%seen = ( paul => 1, jane => 1, betty => 1, );
The values in the hash aren't very important; the idea is that you can get the keys very easily:
print for keys %seen; # will print paul, jane, betty (though not necessarily in this order, +see note below)
Now, suppose I come and try to insert an element into %seen for which a key already exists. For example, I do
$seen{paul} = 1; # this does absolutely nothing! but... ++$seen{paul}; # paul's *value* is 2 now print for keys %seen; # yet this still prints the same list
The one-liner you're asking about uses this trick. The grep only passes keys in a hash for which the corresponing values is "< 2", but the increment is done before the lesser-than comparison. That is, the first time a particular key is encountered, $thatkey => 1 is effectively put into the hash.
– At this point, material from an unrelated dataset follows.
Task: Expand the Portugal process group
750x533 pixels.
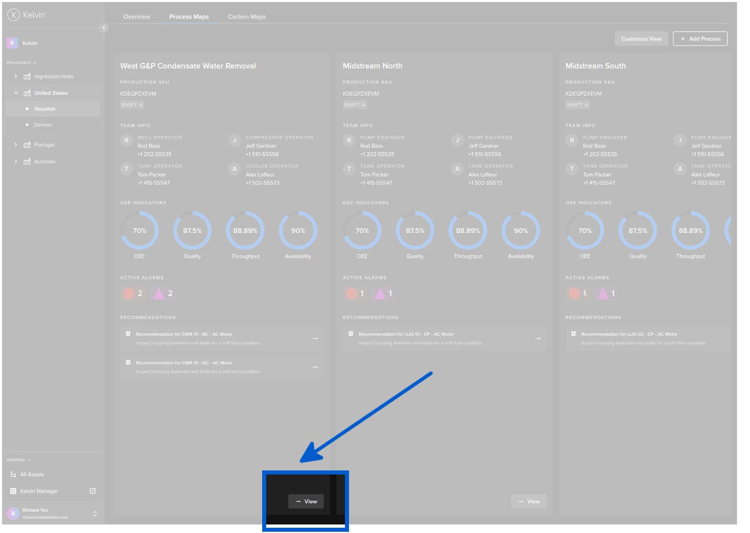Action: (16, 145)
Every subsequent visit with a particular key will cause the value to rise by one, but that also means the condition "< 2" will fail. So the effect is that duplicates are thrown away. A side effect of this technique is that %seen (or %temp, to use your name for it) holds the count of actually seen repetitions for each key!
Note that hashes in Perl are unordered, so that a simple "print keys" does not preserve the original relative order of elements. However, the code you brought does preserve ordering because the grep goes through elements of the original list one by one in order.
Golf note:
@list = grep !$temp{$_}++, @list; # same thing, shorter.
Update: fixed logic bug in last line. Thanks, Anonymonk.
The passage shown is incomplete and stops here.